3.5 KiB
GIS and Weather Data Processing Container Proposal
Proposal Summary
Create specialized Docker containers for GIS data processing and weather data analysis to support CTO-mode R&D activities, particularly for infrastructure planning and balloon path prediction for your TSYS Group projects.
Business Rationale
As GIS and weather data analysis become increasingly important for your TSYS Group projects (particularly for infrastructure planning like solar farms and building datasets, and balloon path prediction), there's a need for specialized containers that can handle these data types efficiently while maintaining consistency with existing infrastructure patterns.
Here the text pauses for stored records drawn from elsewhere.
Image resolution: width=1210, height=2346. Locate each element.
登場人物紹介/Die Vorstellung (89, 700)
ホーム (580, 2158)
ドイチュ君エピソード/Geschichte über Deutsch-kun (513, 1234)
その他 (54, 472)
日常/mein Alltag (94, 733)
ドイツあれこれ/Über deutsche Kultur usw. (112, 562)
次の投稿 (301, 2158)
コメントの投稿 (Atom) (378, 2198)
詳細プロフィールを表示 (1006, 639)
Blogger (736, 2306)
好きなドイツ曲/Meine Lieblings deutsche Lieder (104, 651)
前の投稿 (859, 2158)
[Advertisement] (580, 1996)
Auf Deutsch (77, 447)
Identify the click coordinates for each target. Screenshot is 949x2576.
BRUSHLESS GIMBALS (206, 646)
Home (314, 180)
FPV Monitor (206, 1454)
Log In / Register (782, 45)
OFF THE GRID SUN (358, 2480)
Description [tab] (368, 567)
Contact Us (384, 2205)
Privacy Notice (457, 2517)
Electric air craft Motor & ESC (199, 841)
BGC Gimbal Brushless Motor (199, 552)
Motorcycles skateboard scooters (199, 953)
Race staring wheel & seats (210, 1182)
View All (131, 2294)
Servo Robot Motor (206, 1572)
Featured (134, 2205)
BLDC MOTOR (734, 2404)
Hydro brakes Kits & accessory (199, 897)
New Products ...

The containers will support:
- Self-hosted GIS stack for privacy and control
- Processing public datasets (NOAA, European APIs, etc.)
- ETL workflows for both technical and business data processing
- Integration with MinIO for data output to business systems
Technical Approach
- Follow the same disciplined container architecture as the documentation tools
- Use layered approach with base and specialized containers
- Implement same security patterns (non-root user, UID/GID mapping)
- Maintain consistent naming conventions
- Use same operational patterns (wrapper scripts, etc.)
- Include PostGIS, DuckDB, and optional GPU support
- Implement MinIO integration for data output
- Support for prototyping on workstations and production on large servers
Technology Stack
- GIS Tools: GDAL, Tippecanoe, DuckDB with spatial extensions
- Database: PostgreSQL/PostGIS client tools
- Formats: Shapefiles, Parquet, GRIB, GeoJSON
- Weather: cfgrib, xarray, MetPy
- ETL: Pandas, Dask, custom workflow tools
- APIs: NOAA, European weather APIs
- Visualization: Folium, Plotly, command-line tools
Benefits
- Consistent environment across development (workstations) and production (large servers)
- Proper file permission handling across different systems
- Isolated tools prevent dependency conflicts
- Reproducible analysis environments for GIS and weather data
- Integration with documentation tools for CTO mode workflows
- Support for both technical (GIS/Weather) and business (COO) ETL workflows
- Scalable architecture with optional GPU support
- Data output capability to MinIO buckets for business use
Resource Requirements
- Development time: 3-4 weeks for complete implementation
- Storage: Additional container images (est. 3-6GB each)
- Compute: Higher requirements for processing (can be isolated to CTO mode)
- Optional: GPU resources for performance-intensive tasks
Expected Outcomes
- Improved capability for spatial and weather data analysis
- Consistent environments across development and production systems
- Better integration with documentation workflows
- Faster setup for ETL projects (both technical and business)
- Efficient processing of large datasets using DuckDB and Parquet
- Proper data output to MinIO buckets for business use
- Reduced technical debt through consistent patterns
Implementation Timeline
- Week 1: Base GIS container with PostGIS, DuckDB, and data format support
- Week 2: Base Weather container with GRIB support and API integration
- Week 3: Advanced processing containers with Jupyter and visualization
- Week 4: Optional GPU variants and MinIO integration testing
Approval Request
Please review and approve this proposal to proceed with implementation of the GIS and weather data processing containers that will support your infrastructure planning and balloon path prediction work.